Johns Hopkins University Press, £26.00
The content and style of Candid Creatures is summarised neatly in the cover's subtitle: 'How camera traps reveal the mysteries of nature'. Camera traps capture images, not animals, of course, and the digital revolution has enabled camera traps to become cheaper and much more widely used – so much so that their use to monitor garden wildlife is becoming mainstream.
As you would expect, Candid Creatures is rich in photographs. The content begins with an overview of the history and uses of camera traps.
This is followed by a species-by-species account covering more than 70 of the world's mammals, supported by camera trap images (as well as a token bird and a token fish).
The book then provides a more community and geographically centred series of examples, with indications of how camera traps have helped to understand them.
The book concludes with coverage of a series of thematic studies that have benefited from the use of camera traps. This last section includes many genuinely 'candid' images where the behaviour of the animals comes to life.

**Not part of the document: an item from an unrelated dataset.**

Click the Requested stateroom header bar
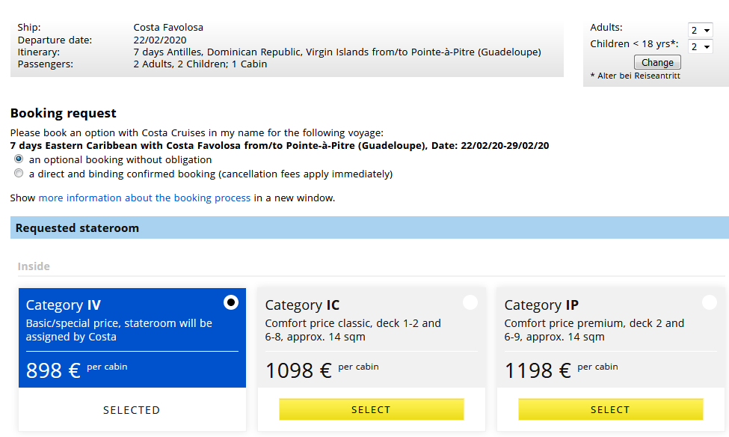Screen dimensions: 729x437 pyautogui.click(x=369, y=227)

I am not sure of the target audience for Candid Creatures. Professional ecologists are likely to find it rather superficial, and while the book is visually pleasing, camera trap images do tend to be useful rather than pretty. Having said that, the coverage of rare and rarely seen species is impressive and the book could be an inspirational gift for anyone interested in natural history – especially if given together with a camera trap.